Che bello veder spuntare un tuo messaggio nel mio feed. Riguardo alla poesia, alcuni lo chiamano Dio, alcuni lo chiamano Universo, altri lo chiamano “io” (perché l’energia che senti viene in realtà dall’interno del tuo essere), ma alla fine c’è necessariamente un qualcosa di sovrumano che ci circonda.
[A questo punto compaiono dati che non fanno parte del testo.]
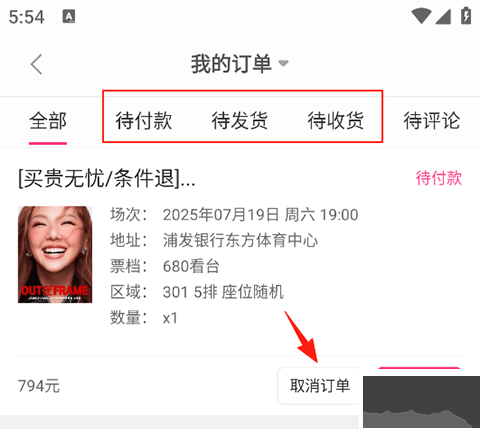The width and height of the screenshot is (480, 429).
Task: Tap the session time 2025年07月19日
Action: (x=221, y=215)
E che ci parla.
Almeno altrettanto bello, caro amico, per me scoprire l’autore e il contenuto del nuovo commento appena ricevuto… 🙂
In effetti, e col linguaggio della poesia, credo di aver manifestato anch’io una sorta di esigenza, relativamente al sovrumano.
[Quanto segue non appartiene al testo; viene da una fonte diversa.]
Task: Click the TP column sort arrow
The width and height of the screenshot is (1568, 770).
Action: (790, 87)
Sono infinitamente grato al mio Maestro di pensiero, Franco Bertossa, che con i suoi quotidiani scritti mi ha aperto la mente, mentre ormai ho varcato le soglie dell’età anziana, a due concetti fondamentali e liberatori: la nostra immortalità (a detta sua addirittura “sperimentabile” grazie a tecniche di meditazione) e l’assenza del libero arbitrio, in quanto ogni decisione, come qualsiasi evento mentale, nasce a posteriori.
Quello su cui Bertossa non si sofferma, dando invece rilievo, al pari del Buddha e dei più grandi saggi a Lui posteriori, alla miracolosità inspiegabile (e sulle prime angosciante ma infine liberatoria) dell’esistente (dunque Dio compreso), è tuttavia quest’esigenza di una voce sovrumana, alla quale è confortante mettersi in ascolto.
Mi infonde serena consolazione…
Grazie, cara Sandra: è un bellissimo complimento! 🙏
Ciao franz che piacere sentirti come stai ? Ho sentito che è sbarcato da voi lantana Virus 🦠 speriamo bene Inviato da iPhone
Ciao carissimo, in effetti a Tenerife abbiamo “vinto” lo sbarco della nave, domani, con i primi (e speriamo anche gli ultimi) infettati: qui e non solo qui non si sentiva certo la mancanza di un nuovo progetto di epidemia, con i vari Bassetti che risorgono dalle loro ceneri… Ma voglio confidare che questa volta si risolva in maniera rapida e indolore.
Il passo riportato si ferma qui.